BALTIMORE -- Zach Britton warmed up in the 11th inning and again in the 12th. But the Orioles' closer, who had just been activated from the 60-day disabled list, could only watch as the Boston Red Sox scored two runs in the 12th against Mychal Givens during a 2-0 loss June 11.
Manager Buck Showalter had said he preferred Britton -- who successfully rehabbed his ruptured right Achilles tendon in just less than six months -- avoid pitching in high-leverage situations, at least right away.
"I really was trying to stay away from him unless we could get the right situation," Showalter said. "But, we ran out of pitchers. … He was a hitter or so away from coming in. In some ways that was good for him to get the juices flowing. I was hoping for a better situation, but the game doesn't always cooperate."
Before the game, Showalter said he didn't want Britton to move into his ninth-inning role so soon after his return.

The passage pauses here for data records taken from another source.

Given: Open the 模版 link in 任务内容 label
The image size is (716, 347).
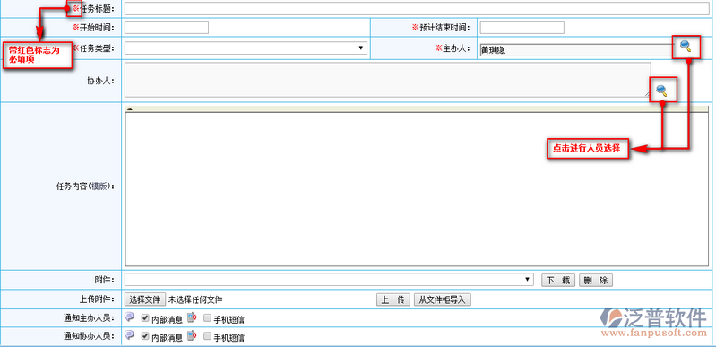Looking at the screenshot, I should click(100, 187).
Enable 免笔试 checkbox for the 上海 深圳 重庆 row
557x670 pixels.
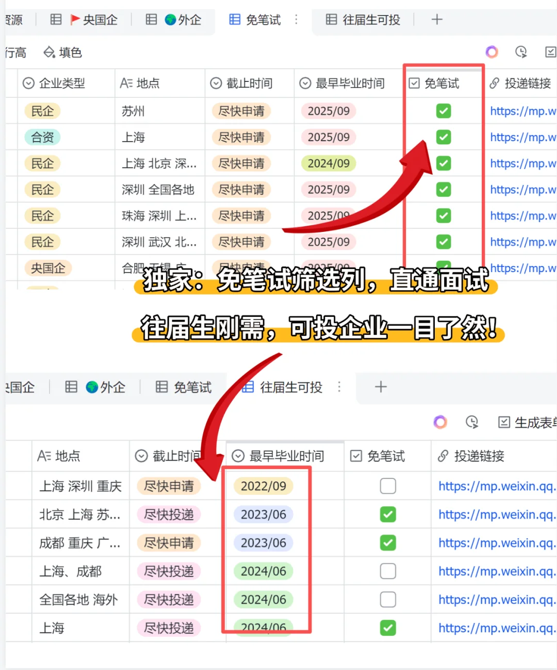(387, 485)
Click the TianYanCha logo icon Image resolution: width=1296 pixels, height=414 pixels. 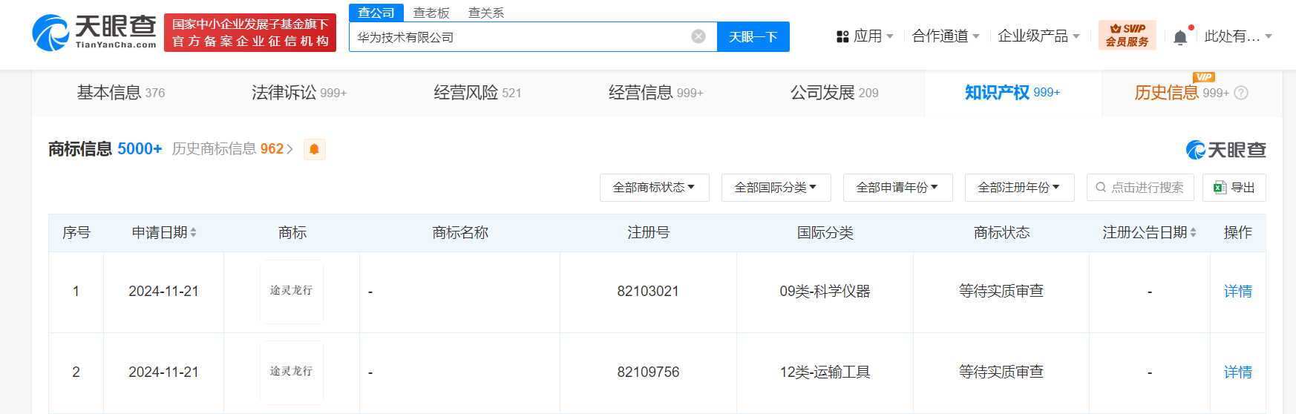pyautogui.click(x=50, y=33)
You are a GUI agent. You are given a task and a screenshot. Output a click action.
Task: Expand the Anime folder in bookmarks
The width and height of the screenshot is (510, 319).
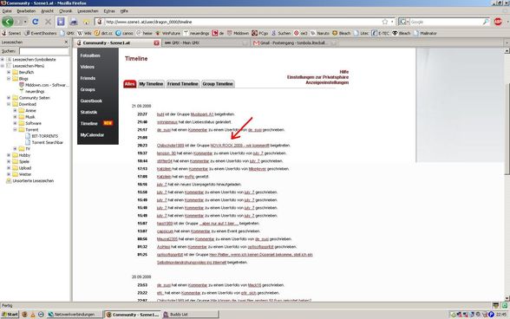coord(15,111)
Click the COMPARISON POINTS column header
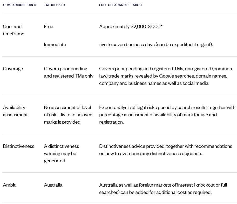The image size is (237, 204). pos(20,5)
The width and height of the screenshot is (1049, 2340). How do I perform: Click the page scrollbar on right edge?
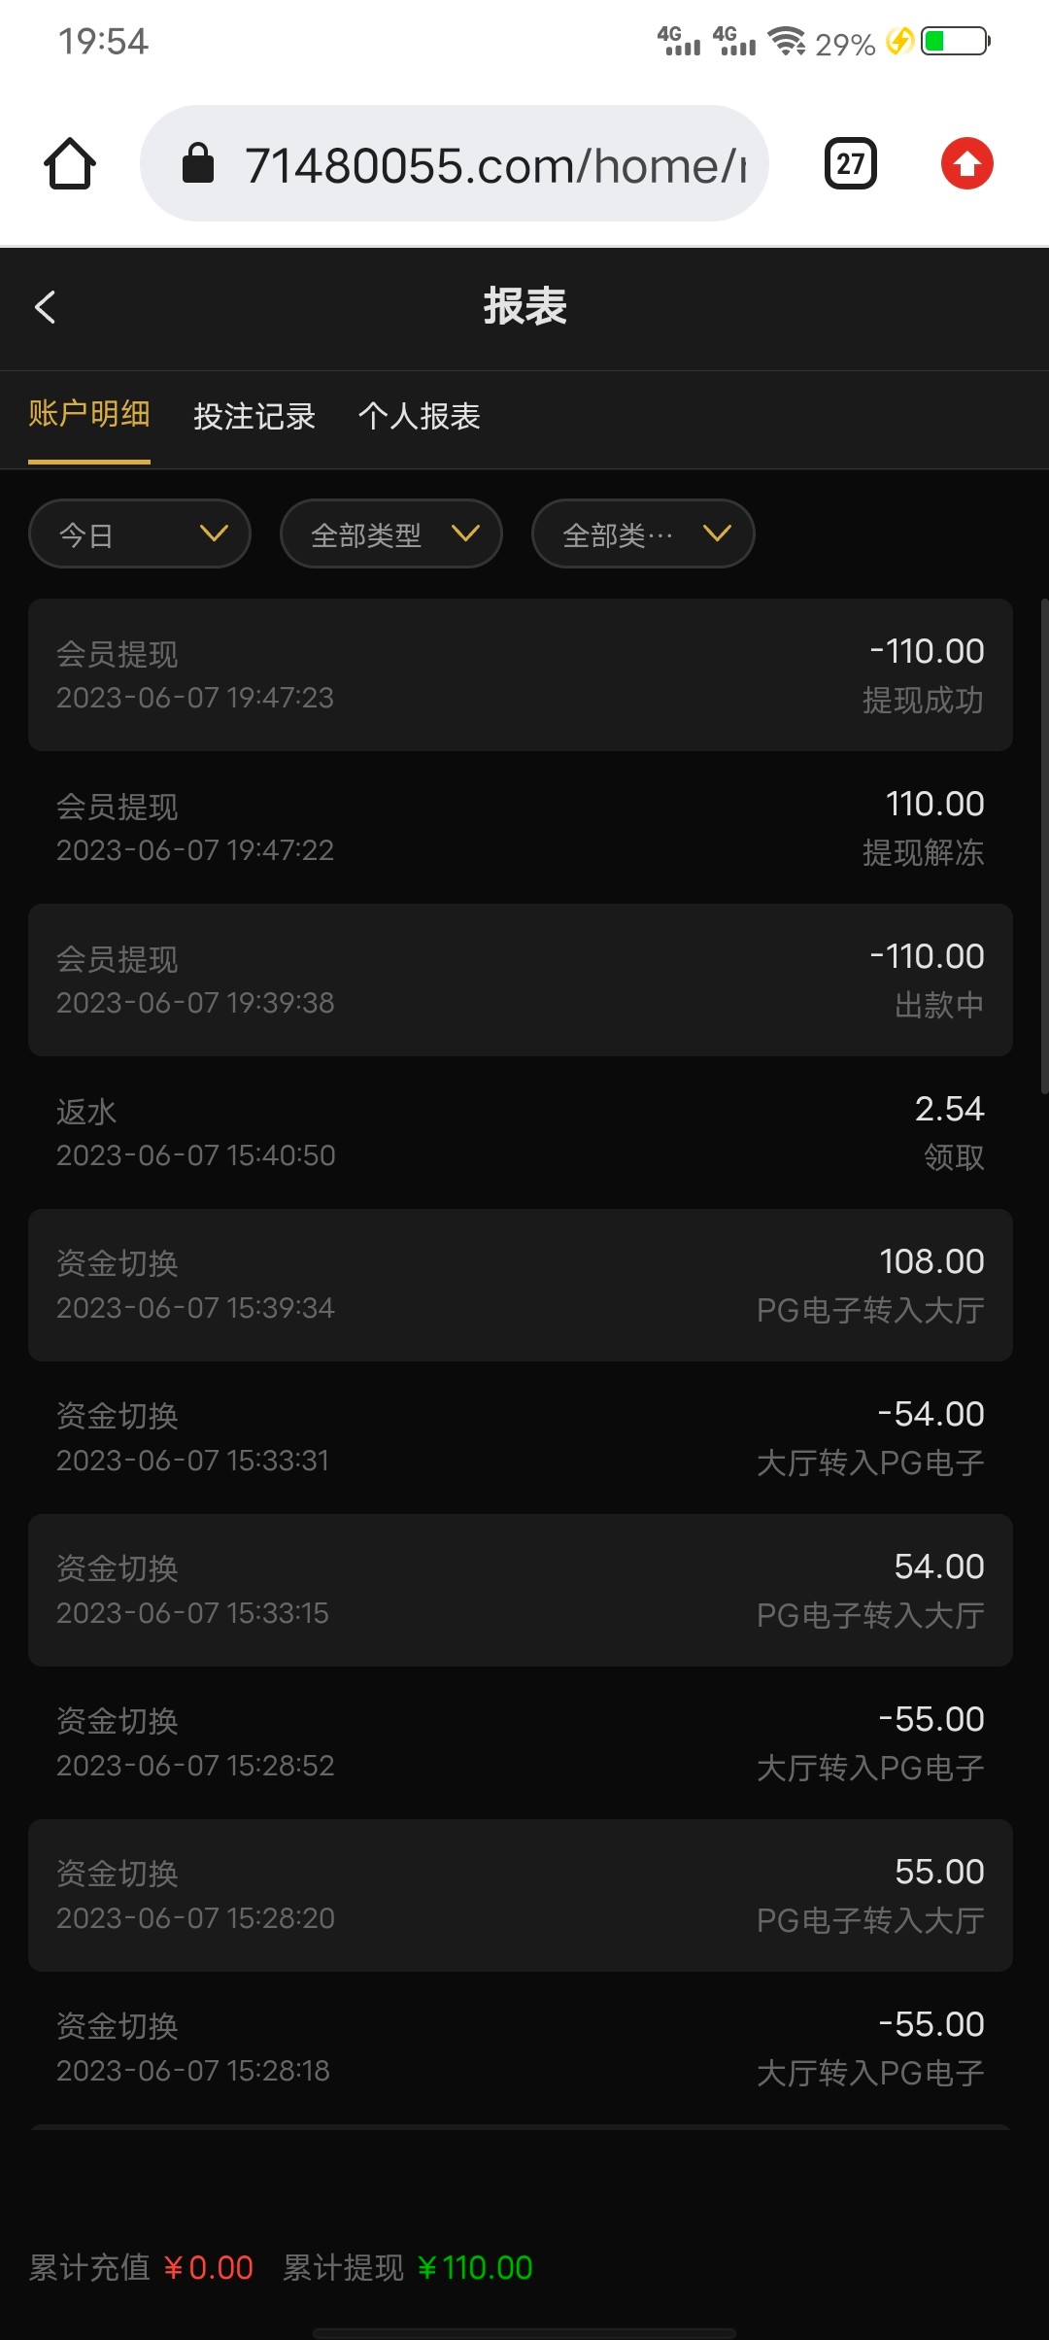tap(1044, 845)
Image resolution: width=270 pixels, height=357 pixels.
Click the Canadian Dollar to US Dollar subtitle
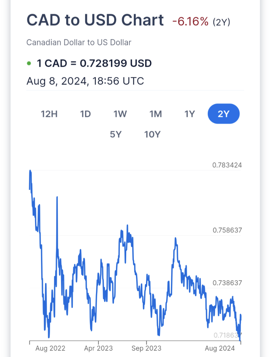tap(79, 42)
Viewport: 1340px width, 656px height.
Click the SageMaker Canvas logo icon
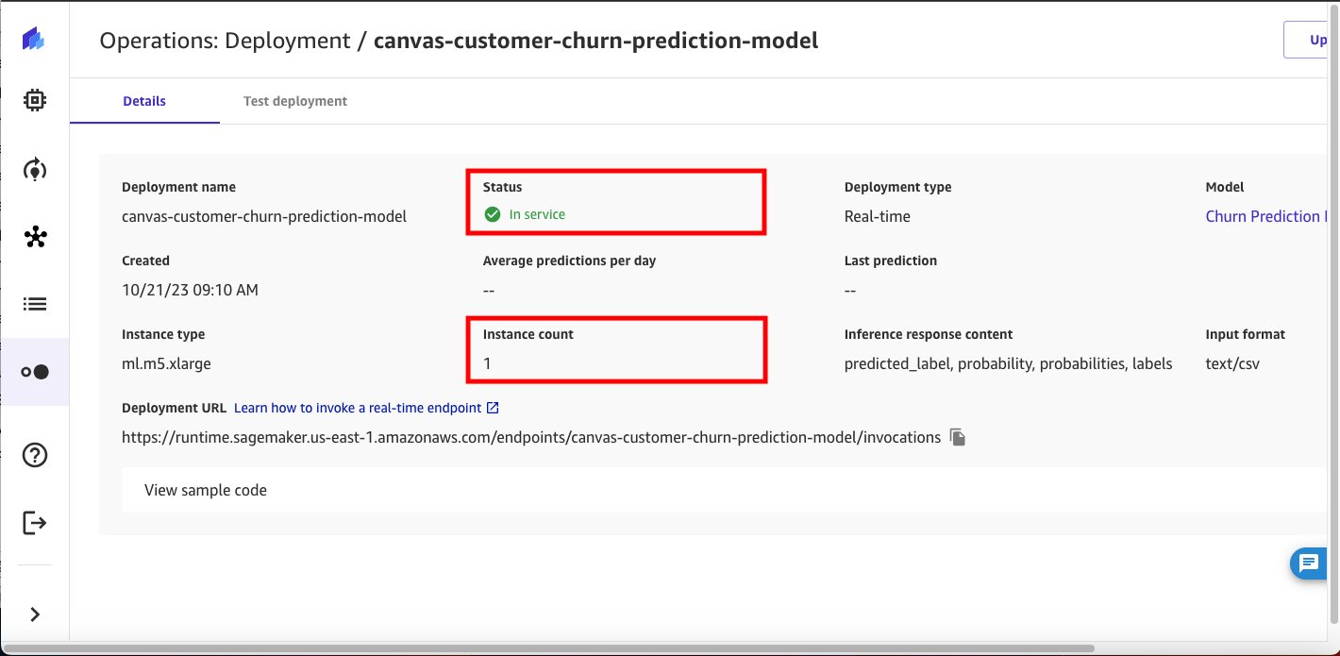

"In a perfect world, I would rather not do it right out of the chute," Showalter said. "I would rather work his way into it with an outing or two."
In 2017, when Britton missed two months with a forearm injury, Showalter eased him back. In his first game, he pitched in the seventh inning, and it wasn't until his eighth game back -- 18 days after his first one -- that he pitched in a save situation.
Britton underwent surgery to repair a ruptured right Achilles tendon Dec. 21, 2017, and he was expected to miss six months.
"The thought that he's a pitcher for us on June 11, that's remarkable," Showalter said. "He's checked every box to get ready."
Britton pitched in five rehab games -- one for Class-A Frederick, another for Double-A Bowie and three for Triple-A Norfolk.
"It's been a long road, since before Christmas," Britton said. "I've been looking forward to this day. So, excited to kind of get that first one under my belt and then get on a good routine and just go from there."
Britton returns to a strange situation. There are seven weeks until the July 31 non-waiver trade deadline, and if he pitches well, he could be an attractive trade chip for the Orioles -- and set himself up for a big contract as a free agent in the offseason.
"I guess so, but I'm not going to think of it like that," Britton said. "I'm just excited to be back pitching. When I injured myself in December, I was just looking forward to walking again and running again, and then to be able to pitch back in the big leagues. There were a lot of hurdles that I overcame."
Both Britton and Showalter credited athletic trainer Brian Ebel, in his first season as the lead trainer, for traveling to California to work with Britton.
"I think he's more excited about me being able to pitch today, or at least being able to pitch," Britton said. "He should be. It's not an easy injury to rehab."
With the Orioles so far out of contention, there haven't been many opportunities for save situations, and it could be a struggle for Britton to get regular work.
"You've got to be a pretty good self-motivator when you're going through rehab by yourself," Britton said. "I was here throughout this whole season pretty much with the team. Every day I said, 'I've got to do what I've got to do to get back.' That's the same mindset. When I get on the mound, my job is to go out there and help my team win regardless of where we are in the standings every day.
"… I want to pitch well enough and help the team, regardless of our standing or trade discussions."